L’historienne israélienne, Renée Poznanski (Propagandes et persécutions. La Résistance et le « problème juif », 1940-1944, Paris, Fayard, 2008) a conclu au terme d’une étude exhaustive, que la Résistance française n’avait pas spécifiquement lutté contre l’antisémitisme ni les déportations et que les réseaux armés n’avaient tenté que très marginalement de sauver des Juifs. On trouvait même parmi les résistants des antisémites imprégnés des codes culturels et politiques des années trente. La seule revue clandestine (L’Université libre) à avoir dénoncé le premier statut des Juifs en octobre 1940 est dirigée par deux intellectuels juifs, Georges Politzer et Jacques Solomon.
Il faut attendre novembre 1941, pour voir une autre revue clandestine dénoncer ouvertement l’antisémitisme (Cahiers du Témoignage Chrétien). Avant l’été 1942 et les rafles du Vel’ d’hiv’ qui ont marqué la population française, les mouvements de résistance ne se sont pas préoccupés du sort des Juifs. Ensuite, les protestations se diffusent plus largement dans la presse clandestine de tous bords. Même les émissions en français de la BBC relayent cette indignation mais souvent pour associer les familles déportées aux jeunes appelés au Service du Travail Obligatoire (STO), envoyés en Allemagne. Il est clair pourtant que la réalité de la Shoah ne faisait plus mystère pour personne, comme le montrent les gros titres de la presse anglo-saxonne de l’époque.
Le silence de la France résistante se poursuivit après la Libération. Les Juifs ont contribué à résister pour la France, mais la France résistante n’a pas nécessairement contribué à sauver les Juifs. La presse clandestine devenue légale, nous dit Didier Epelbaum (journaliste), n’a pas fait davantage mention de la Shoah, malgré la découverte des camps d’extermination en avril-mai 1945. La nombreuse documentation sur la Shoah n’est pas encore médiatisée dans un contexte de réconciliation et de non-dits.

——————

**Consignes d'exercice**
[A] D'après le texte sur la Résistance et les Juifs, quelle est la seule revue clandestine à avoir dénoncé le premier statut des Juifs en octobre 1940 ?
[B] Recopiez à l'identique, s'il vous plaît, le passage du texte sur la Résistance et les Juifs qui commence aux mots « Il faut attendre » et s'arrête après « anglo-saxonne de l’époque. ».
La liste ci-dessous n'a aucun lien avec le texte sur la Résistance et les Juifs.

**Données fournies**
——————

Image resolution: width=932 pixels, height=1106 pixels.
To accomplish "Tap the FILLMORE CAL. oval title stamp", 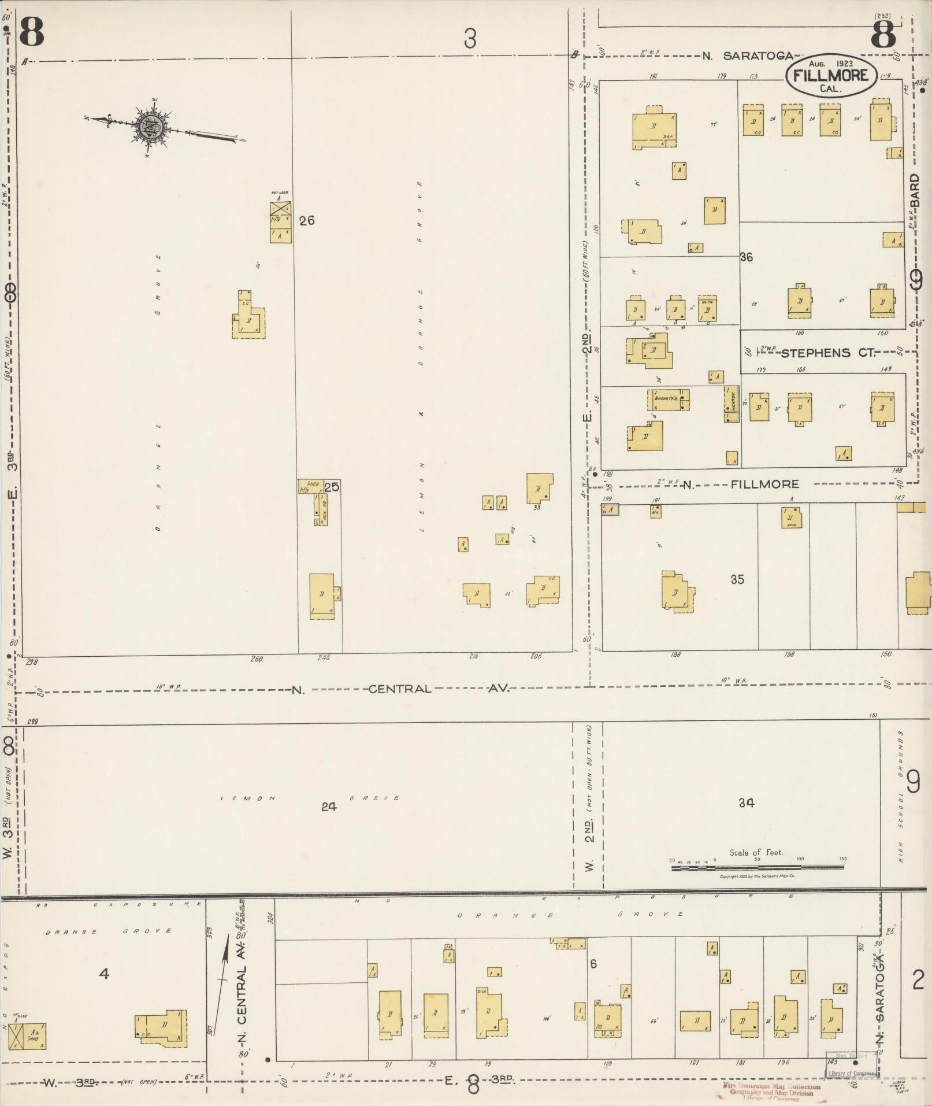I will pyautogui.click(x=830, y=75).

——————

**Réponses correctes**
[A] L’Université libre.

[B]
Il faut attendre novembre 1941, pour voir une autre revue clandestine dénoncer ouvertement l’antisémitisme (Cahiers du Témoignage Chrétien). Avant l’été 1942 et les rafles du Vel’ d’hiv’ qui ont marqué la population française, les mouvements de résistance ne se sont pas préoccupés du sort des Juifs. Ensuite, les protestations se diffusent plus largement dans la presse clandestine de tous bords. Même les émissions en français de la BBC relayent cette indignation mais souvent pour associer les familles déportées aux jeunes appelés au Service du Travail Obligatoire (STO), envoyés en Allemagne. Il est clair pourtant que la réalité de la Shoah ne faisait plus mystère pour personne, comme le montrent les gros titres de la presse anglo-saxonne de l’époque.